Honestly, I am growing very tired of it.

And I don’t like being cursed at.

Or walked away from.

And I don’t like being lied to.

I found a postcard. I don’t know when it came in. Why she didn’t tell me. And I can’t even say anything because I found it when I was going through her stuff, looking for more pills to throw away. Why would she keep that from me? Their last words to us. As though, by rights, they belong to her more than they do to me. She is part of them. She is made up of their genes. So maybe they are more hers.

But maybe the worst part of finding that postcard was: What was the joke Dad was going to tell me?

It might make me insane, never knowing.

I don’t need to be the center of attention—I never have been, and it’s not a place I like to be. Nah always needed that, needed applause and good jobs and people blowing kisses. And that’s fine. But right now, when we’re all trying to figure out how to deal with Mom and Dad being gone, suddenly it’s become about keeping Hannah okay. Everyone tiptoeing around her, worrying about her depression (because that’s what they think the whole problem is), knocking on her door, wringing their hands. Uncle Tony trying to ask about school, meeting with Hannah’s teachers. It’s the Hannah Show, and we all have front-row seats. And I want to stop going.

Aunt Nora keeps trying to do all this nice stuff for us, and she has no idea we’re both lying to her face every single day. Hannah, because she’s using, and me, for not telling my aunt and uncle what’s going on. Not telling them there are drugs under their roof and a drug addict sleeping on their bed. They deserve to know, but I’ve got one more card to play. And then, I don’t care if it’s disloyal and Hannah never talks to me again, I’ll confess. Everything. I’m scared that they’ll send her away somewhere, that her life will be even worse, but I have to take that chance. For her.

I want her to make Mom and Dad proud. Not turn into my bio mom. Because that’s what she is going to become, maybe for life, isn’t she? Isn’t that what happens when you can’t ever stop? And how am I supposed to deal with that? What am I supposed to do?

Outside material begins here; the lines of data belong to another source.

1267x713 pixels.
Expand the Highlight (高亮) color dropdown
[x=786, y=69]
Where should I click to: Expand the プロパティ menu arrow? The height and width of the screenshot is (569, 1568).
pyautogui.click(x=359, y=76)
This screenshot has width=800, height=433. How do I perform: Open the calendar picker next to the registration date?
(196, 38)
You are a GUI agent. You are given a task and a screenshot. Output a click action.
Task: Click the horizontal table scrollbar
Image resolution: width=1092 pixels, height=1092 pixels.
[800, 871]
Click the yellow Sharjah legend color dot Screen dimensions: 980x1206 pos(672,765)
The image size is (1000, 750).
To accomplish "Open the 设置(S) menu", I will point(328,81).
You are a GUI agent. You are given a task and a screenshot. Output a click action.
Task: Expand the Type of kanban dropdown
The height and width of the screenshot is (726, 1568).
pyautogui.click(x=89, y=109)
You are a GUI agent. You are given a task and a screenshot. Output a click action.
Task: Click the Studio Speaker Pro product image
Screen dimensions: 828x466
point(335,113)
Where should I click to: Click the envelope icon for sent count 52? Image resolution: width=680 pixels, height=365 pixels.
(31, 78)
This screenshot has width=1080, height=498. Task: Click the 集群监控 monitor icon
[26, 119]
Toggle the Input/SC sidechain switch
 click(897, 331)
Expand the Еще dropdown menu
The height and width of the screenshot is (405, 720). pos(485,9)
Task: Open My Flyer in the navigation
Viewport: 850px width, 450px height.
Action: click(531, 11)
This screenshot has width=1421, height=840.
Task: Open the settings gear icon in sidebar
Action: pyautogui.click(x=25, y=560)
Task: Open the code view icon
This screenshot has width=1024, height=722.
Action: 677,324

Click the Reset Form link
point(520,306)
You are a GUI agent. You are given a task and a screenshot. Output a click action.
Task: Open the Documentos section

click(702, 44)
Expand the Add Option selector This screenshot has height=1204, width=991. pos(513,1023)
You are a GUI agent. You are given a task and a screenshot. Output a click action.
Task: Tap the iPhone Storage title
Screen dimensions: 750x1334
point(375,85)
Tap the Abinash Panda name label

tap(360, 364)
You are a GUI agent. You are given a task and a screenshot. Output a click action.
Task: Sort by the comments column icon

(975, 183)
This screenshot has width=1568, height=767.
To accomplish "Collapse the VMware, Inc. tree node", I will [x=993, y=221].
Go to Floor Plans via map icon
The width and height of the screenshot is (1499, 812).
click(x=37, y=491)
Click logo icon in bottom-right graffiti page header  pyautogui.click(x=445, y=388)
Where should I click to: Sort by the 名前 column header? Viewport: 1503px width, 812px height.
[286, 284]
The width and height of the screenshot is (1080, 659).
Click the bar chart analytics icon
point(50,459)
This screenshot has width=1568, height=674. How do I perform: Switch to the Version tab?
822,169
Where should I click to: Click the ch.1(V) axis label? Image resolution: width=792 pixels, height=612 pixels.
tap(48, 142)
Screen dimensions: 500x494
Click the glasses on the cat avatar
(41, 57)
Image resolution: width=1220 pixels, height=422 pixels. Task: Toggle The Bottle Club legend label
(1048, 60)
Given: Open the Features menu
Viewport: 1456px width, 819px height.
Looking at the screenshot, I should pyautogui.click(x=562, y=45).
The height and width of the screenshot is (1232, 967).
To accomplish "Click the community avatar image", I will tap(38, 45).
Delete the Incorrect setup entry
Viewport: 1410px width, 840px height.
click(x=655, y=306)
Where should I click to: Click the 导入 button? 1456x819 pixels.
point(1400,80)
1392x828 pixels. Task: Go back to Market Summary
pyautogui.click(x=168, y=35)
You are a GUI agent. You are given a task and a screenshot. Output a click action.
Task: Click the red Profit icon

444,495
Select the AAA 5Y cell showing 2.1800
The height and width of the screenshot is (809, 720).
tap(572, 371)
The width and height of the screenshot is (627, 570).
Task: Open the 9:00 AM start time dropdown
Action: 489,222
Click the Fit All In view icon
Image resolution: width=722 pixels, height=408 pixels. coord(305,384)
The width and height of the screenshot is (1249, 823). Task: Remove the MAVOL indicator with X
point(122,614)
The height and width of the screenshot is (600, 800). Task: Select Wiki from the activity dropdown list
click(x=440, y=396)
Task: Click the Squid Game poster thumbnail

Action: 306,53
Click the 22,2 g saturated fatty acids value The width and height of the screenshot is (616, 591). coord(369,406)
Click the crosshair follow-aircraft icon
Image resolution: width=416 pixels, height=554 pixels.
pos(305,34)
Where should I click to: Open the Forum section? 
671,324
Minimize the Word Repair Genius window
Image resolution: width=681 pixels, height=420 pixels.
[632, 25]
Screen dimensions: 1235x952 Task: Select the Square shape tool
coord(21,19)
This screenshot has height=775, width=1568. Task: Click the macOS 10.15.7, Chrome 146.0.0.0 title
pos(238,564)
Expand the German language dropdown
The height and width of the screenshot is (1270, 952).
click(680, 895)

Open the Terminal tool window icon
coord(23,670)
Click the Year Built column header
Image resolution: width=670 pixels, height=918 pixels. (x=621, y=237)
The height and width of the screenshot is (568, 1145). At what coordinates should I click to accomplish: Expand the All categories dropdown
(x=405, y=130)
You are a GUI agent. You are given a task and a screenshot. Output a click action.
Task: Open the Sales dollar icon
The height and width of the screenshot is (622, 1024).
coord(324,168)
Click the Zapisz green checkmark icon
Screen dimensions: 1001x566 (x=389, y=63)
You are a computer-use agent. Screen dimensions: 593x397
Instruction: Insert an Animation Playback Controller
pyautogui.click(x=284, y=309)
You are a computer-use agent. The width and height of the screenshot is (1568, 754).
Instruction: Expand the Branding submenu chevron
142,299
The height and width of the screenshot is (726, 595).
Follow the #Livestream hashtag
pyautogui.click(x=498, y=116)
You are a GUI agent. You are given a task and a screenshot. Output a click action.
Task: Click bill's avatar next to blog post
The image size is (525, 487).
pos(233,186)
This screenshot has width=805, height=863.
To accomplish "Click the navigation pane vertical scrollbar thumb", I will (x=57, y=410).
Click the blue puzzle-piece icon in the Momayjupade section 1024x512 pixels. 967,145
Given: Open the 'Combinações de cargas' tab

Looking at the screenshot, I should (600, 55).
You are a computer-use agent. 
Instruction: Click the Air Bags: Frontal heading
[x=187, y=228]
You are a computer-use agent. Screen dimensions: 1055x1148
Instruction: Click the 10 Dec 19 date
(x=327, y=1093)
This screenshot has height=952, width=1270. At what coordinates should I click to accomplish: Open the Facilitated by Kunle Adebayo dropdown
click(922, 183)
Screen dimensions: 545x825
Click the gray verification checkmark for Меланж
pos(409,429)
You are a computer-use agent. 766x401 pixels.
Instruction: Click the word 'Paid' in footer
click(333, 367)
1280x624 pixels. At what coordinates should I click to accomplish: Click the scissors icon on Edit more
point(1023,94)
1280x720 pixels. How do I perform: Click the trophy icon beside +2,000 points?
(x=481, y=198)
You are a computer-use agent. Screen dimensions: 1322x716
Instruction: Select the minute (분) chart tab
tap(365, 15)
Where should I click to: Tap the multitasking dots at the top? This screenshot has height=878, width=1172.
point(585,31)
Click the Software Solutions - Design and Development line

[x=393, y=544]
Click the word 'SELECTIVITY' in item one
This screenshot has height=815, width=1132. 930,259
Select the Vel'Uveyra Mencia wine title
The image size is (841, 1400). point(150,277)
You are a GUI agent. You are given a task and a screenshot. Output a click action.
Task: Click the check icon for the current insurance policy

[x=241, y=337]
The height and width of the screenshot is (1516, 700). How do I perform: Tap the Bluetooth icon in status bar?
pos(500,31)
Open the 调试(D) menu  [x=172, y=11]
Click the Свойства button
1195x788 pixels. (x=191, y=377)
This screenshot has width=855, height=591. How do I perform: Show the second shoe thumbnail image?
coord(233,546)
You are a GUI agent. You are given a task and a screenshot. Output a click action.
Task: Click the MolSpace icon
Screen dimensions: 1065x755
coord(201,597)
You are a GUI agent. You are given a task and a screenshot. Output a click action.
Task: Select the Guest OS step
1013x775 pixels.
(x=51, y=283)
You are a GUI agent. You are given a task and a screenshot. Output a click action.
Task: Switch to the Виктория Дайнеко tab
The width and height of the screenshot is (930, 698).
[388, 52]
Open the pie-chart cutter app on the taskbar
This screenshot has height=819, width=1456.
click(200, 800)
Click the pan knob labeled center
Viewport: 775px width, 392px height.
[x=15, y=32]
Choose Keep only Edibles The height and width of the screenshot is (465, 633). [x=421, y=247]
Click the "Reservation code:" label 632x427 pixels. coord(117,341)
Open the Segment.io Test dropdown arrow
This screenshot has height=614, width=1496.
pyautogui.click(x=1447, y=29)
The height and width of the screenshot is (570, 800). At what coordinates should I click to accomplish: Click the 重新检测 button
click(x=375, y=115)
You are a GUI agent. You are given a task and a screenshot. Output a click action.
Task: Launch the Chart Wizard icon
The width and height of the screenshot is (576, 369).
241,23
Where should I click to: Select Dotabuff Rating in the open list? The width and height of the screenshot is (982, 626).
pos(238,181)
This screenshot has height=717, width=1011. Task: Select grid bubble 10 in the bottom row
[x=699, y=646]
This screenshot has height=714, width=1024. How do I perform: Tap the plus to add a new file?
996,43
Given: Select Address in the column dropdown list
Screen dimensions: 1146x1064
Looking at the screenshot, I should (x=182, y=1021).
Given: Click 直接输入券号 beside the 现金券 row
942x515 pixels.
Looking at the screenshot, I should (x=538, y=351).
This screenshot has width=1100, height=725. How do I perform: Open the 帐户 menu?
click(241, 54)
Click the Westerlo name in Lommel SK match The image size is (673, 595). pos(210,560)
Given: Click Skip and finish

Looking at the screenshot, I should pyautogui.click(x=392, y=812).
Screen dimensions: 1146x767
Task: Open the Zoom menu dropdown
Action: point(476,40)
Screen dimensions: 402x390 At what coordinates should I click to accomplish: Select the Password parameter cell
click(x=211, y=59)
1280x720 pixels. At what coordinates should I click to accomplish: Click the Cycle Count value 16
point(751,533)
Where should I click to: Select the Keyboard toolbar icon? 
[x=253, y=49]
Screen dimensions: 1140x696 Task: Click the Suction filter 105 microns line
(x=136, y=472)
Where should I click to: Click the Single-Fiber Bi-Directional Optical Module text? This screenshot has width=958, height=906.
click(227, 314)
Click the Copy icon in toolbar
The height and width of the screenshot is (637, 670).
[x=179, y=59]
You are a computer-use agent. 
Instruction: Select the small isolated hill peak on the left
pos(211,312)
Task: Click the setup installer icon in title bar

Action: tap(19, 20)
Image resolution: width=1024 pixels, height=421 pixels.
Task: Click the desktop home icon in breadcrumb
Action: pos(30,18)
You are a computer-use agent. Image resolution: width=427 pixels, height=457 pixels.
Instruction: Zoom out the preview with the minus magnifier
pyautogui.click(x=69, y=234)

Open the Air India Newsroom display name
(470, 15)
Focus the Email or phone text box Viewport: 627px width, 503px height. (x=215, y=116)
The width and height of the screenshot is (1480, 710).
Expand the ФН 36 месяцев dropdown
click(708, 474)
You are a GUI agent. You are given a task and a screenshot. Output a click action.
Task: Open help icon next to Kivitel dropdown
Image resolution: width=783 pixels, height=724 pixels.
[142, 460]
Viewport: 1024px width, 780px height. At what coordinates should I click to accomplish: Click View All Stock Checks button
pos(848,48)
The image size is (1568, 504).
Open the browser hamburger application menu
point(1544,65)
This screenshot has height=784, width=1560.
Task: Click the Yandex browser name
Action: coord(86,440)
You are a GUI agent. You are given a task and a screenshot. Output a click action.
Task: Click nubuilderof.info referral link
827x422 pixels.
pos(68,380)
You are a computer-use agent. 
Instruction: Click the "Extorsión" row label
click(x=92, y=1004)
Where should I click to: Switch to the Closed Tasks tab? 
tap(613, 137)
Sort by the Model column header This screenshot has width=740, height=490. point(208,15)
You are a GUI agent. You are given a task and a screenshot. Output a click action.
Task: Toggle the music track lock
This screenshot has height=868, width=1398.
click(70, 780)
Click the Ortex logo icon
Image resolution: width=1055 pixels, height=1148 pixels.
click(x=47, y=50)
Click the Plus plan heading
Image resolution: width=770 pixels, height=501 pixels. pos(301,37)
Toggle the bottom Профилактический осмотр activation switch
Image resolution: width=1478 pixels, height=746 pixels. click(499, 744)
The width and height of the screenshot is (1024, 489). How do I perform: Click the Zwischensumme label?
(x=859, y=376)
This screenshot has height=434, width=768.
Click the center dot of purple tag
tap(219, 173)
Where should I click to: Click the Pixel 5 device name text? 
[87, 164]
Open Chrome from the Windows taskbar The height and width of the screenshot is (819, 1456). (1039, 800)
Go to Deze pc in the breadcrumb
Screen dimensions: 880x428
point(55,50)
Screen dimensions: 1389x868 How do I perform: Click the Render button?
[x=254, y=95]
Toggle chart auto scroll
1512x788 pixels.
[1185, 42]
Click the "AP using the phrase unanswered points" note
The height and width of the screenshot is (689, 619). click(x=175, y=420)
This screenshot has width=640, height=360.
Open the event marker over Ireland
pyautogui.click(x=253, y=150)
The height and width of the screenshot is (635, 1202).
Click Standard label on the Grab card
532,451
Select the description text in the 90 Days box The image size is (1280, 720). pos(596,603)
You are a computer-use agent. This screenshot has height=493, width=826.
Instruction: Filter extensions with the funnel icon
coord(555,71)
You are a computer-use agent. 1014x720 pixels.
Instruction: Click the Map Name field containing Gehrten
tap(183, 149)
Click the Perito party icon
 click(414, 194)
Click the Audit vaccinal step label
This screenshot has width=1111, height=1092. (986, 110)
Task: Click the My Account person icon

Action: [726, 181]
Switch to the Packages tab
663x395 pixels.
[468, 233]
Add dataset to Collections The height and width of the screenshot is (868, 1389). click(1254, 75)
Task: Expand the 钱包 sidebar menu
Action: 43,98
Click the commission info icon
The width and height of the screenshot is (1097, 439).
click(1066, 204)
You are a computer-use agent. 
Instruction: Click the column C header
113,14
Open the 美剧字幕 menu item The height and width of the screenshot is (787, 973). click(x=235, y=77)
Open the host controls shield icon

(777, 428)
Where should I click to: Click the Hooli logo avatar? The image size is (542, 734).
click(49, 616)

So I have to fix this. I have to fix her. I have to work the problem.

But how do you fix someone who has broken into a thousand pieces?

The data is terrible. My sister is refusing to go to the counseling sessions; the school has called about her ditching. After I confronted her today, she shut her door and refused to come out.

So I do the only thing I can think of: I call Micah.

“Hello?”

A girl’s voice. I look at the screen, thinking—but, no, definitely Micah’s number.

“Hello. Can I please speak to Micah?”

“What?”

It’s loud in the background. A party, probably. It’s Friday night, after all. Well, it’s only four in the afternoon there, but surfers get started early.